Thurday Dec 7th & Friday Dec 8th

I am going to post this by day for the most part. On Dec. 7th we came to Children's Mercy Hospital in KC for a Heart Catherization procedure. We knew that this would be happening and weren't overly concerned. We talked to all the Doctors and did Elizabeth vitals and anything else they needed to be done. She was happy and content. I had not worries when they took her in for the actual procedure.

During the procedure we called to see if we had been able to get into the Ronald McDonald house here. We had to call three times but we did get in.

When she was taken to recovery things were still going well. While she was there we got to look at the pictures of her heart. That was when we found out the the left descending coronary artery wrapped around the right side of the pulmonary tree instead of staying on the left. So it crosses over right where they would need to do surgery, and the traditional fix will not work. Thus come in the need for a donor valve and multiple surgeries as she out grows the valve, and it has to be replaced. This is called a homograph and All I could think of what it is in reading. Then chuckled later realizing the word IS a homograph.

About 30 to 45 minutes later they came and got us and took us to see her on the floor where she would be for the evening. She was doing well and they had given her some apple juice and we tried to give her more grape juice as to hopefully protect her bottom from the damage apple juice does. While doing so, it became apparent that she was having trouble breathing and was getting raspier by the minute and was struggling. Her O2 stats kept dropping until they had more doctors than you can shake a stick at in there. When the nurses started calling for the doctors I remember a friends (Jennifer) advice and left the room. Since it was obvious that I was upset the other nurses called the Chaplin and came over to talk to me. Mark soon appeared and as the chaos was going on around us the other nurses and the Chaplin let us know what was going on. The hardest part was hearing them call a code on her and facing the possibility that we could lose her right there.

We talked to the cardiologists, both Dr. Kane and Dr. Hubble and the let us know that she was having a severe Tet spell and had lost consciousness. Since it had happened once they couldn't send her home as planned because having one spell increases the chances of another and an intermediary fix would need to be done, but they would know more after conference on Friday when her case was presented to the team and they could discuss treatment options for her.
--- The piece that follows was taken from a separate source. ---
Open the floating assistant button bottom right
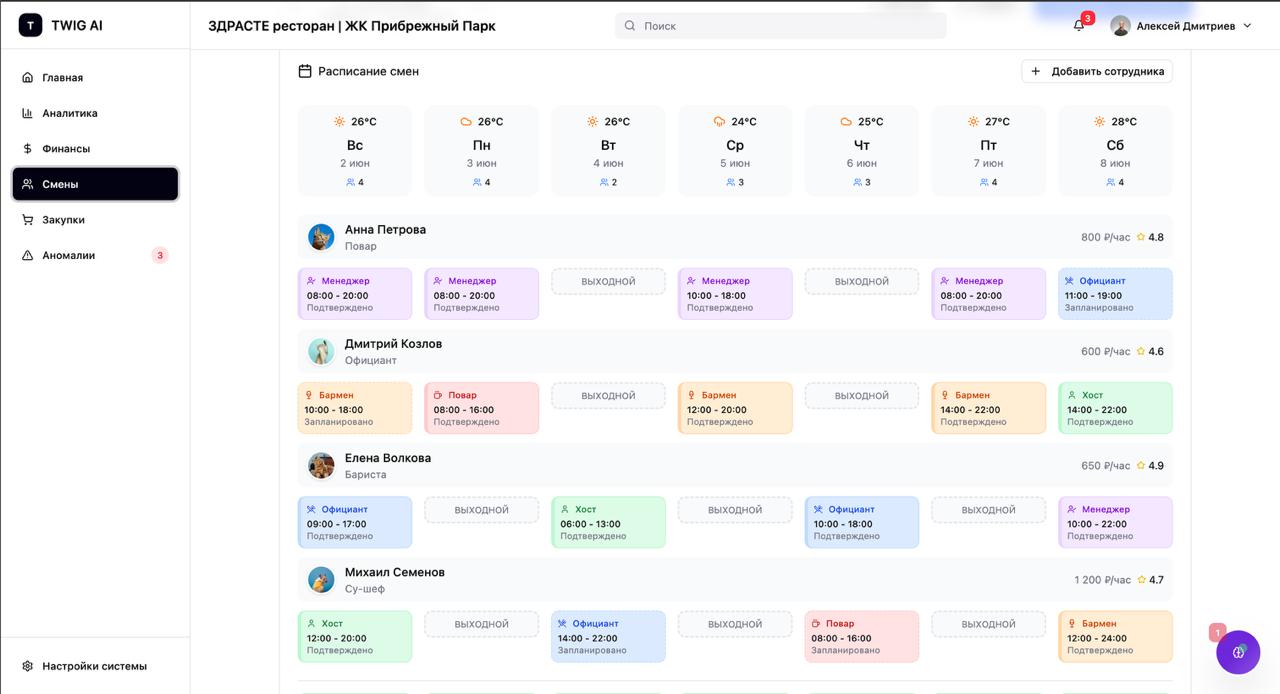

We where then moved to the Pediatric ICU or PICU, where we spent the night. The chaplain, Janie, contacted a priest for us and let the Ronald McDonald House know that we had an emergency and would be there as soon as it was possible for us to. We did get checked in and the priest arrived. We started to let family know that things had changed and we would be here awhile. Then we started laying plans for taking care of the things at home and getting necessities like a boarder for the cats and clothes. I stayed at the hospital that night while Mark slept in the room.

On Friday they moved her up to the floor where we spent the weekend. Mark headed home to take care of things there. Susan came up to visit and help me run some errands. After a terribly long 48 hours and about 6 hours sleep in that time. I crashed at 1:00am till Saturday morning and was back in the room by 9:00am. Only because security didn't pick me up.

While in the ICU we had wonderful nurses. Lenee, Lauren, Nicole, and another that I can't currently place a name to were a God send. May God bless them and their colleagues as they are truly talented and caring people.